Morphological Predictability

English strong verbs are fading; only 68 remain in common use. Shat resists regularization because its consonant ending blocks the “-ed” suffix without an extra syllable.

Yet analogy pulls toward shitted among speakers who regularize spit → spitted. Children acquiring English produce shitted during over-regularization stages before school correction.

Semantic Implications

Shat often implies a single, discrete event: “The dog shat on the rug.” Shitted can imply repetition or state: “I’ve shitted blood for days.”

Medical and technical writers avoid both, opting for “defecated” or “passed stool.” Euphemism distances the reader from visceral imagery.

Comparative Irregular Verbs

Like spit/spat and bid/bade, shit/shat belongs to a dwindling class. Unlike let/let, it retains two competing past forms, complicating acquisition.

Corpus data shows spitted has nearly vanished, while shitted persists in niche registers. This persistence suggests semantic vividness outweighs morphological pressure.

Creative Writing Tactics

Use shat in hard-boiled narration to mimic laconic toughness. Example: “He shat once, wiped, and walked out like nothing mattered.”

Reserve shitted for unreliable narrators or comic relief. Example: “I shitted so loud the neighbor’s dog started barking in sympathy.”

Switch forms within the same piece to signal character arcs—an uptight professor slips into shitted after a breakdown, showing linguistic collapse.

SEO and Keyword Strategy

Target long-tail queries like “is shat or shitted correct,” “past tense of shit in British English,” and “shitted vs shat usage.” Use these phrases naturally in H2 headings and alt text.

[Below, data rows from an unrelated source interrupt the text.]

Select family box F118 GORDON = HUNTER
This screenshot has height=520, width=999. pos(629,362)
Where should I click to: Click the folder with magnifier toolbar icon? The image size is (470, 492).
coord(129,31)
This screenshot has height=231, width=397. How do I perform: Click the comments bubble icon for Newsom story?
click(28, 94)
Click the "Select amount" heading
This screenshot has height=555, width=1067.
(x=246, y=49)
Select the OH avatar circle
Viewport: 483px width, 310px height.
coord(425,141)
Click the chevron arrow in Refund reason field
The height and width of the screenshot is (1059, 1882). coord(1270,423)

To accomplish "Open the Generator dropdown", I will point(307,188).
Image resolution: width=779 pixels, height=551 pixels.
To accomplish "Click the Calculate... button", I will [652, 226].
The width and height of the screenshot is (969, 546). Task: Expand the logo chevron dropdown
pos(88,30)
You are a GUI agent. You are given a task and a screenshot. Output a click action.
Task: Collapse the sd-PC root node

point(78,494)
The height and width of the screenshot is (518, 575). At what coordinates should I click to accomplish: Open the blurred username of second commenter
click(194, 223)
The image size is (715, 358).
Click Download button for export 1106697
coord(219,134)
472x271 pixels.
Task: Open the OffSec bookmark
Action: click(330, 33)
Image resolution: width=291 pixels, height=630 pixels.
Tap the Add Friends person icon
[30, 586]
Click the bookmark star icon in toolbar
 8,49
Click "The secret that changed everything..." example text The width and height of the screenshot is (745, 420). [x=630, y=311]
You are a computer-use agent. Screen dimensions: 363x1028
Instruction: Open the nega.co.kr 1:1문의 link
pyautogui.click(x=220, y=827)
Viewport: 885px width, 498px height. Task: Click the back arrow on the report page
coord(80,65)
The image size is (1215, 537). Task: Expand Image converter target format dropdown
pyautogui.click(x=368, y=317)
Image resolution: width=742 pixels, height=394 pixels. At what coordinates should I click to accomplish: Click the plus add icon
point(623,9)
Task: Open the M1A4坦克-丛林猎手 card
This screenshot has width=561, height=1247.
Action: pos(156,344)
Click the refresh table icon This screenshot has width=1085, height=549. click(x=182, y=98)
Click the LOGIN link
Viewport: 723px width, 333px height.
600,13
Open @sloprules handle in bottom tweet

Include schema markup for FAQ sections to capture featured snippets. A concise Q&A block can answer “Which is correct, shat or shitted?” with region-specific data.

Update metadata seasonally; Google Trends shows spikes after viral videos involving bodily humor. Align blog posts with these peaks for maximum reach.

Code-Switching in Dialogue

In multicultural settings, speakers may code-switch forms mid-conversation. A Jamaican Londoner might say “He shat himself” to elders, then “He shitted himself” among peers.

Transcribers should tag such shifts with sic or explanatory footnotes to preserve authenticity. Omitting them flattens sociolinguistic texture.

Machine Learning and Predictive Text

Current language models trained on balanced corpora default to shat in 78 percent of completions. Fine-tuning on Reddit or Twitter skews output toward shitted.

Developers localizing chatbots for the U.K. market should override the default lexicon to favor shat, ensuring regional credibility.

Legal and Transcription Standards

Court reporters follow shat unless the speaker clearly enunciates “shitted.” The distinction can affect libel cases where tone is evidence.

Medical transcripts use neither; instead, they employ “had a bowel movement.” Lawyers may request verbatim transcription for mental-health evaluations, requiring careful notation.

Teaching English Learners

Introduce the verb cautiously, labeling it as vulgar. Provide context sentences: “The prisoner shat in the corner” versus “The toddler shitted in the potty.”

Highlight register warnings; misusing either form can trigger offense. Use corpus concordance lines to show authentic usage patterns.

Accessibility and Screen Readers

Screen readers pronounce shat cleanly, but may stumble on shitted, rendering it as two syllables with a glottal stop. Provide phonetic respelling in alt text for clarity.

Captions on streaming platforms prefer shat for brevity. Ensure consistent spelling across subtitle tracks to aid lip-reading viewers.

Cultural References

Stephen King’s It uses shat twice, both times in childhood flashbacks, cementing its nostalgic punch. Hip-hop lyrics favor shitted for internal rhyme: “I shitted on the beat and flushed the track.”

Memes exploit the ambiguity; one viral TikTok captions “He shitted and shifted” over a dancing filter. Such remixes accelerate lexical drift in real time.

Future Trajectory

Linguists predict shitted will overtake shat in global English by 2050, driven by digital slang and regularization pressure. Yet shat may survive in literary enclaves, much like slew versus slayed.

Corpus monitoring tools already show a 12 percent uptick in shitted across Gen-Z tweets since 2020. Track this shift annually to keep style guides current.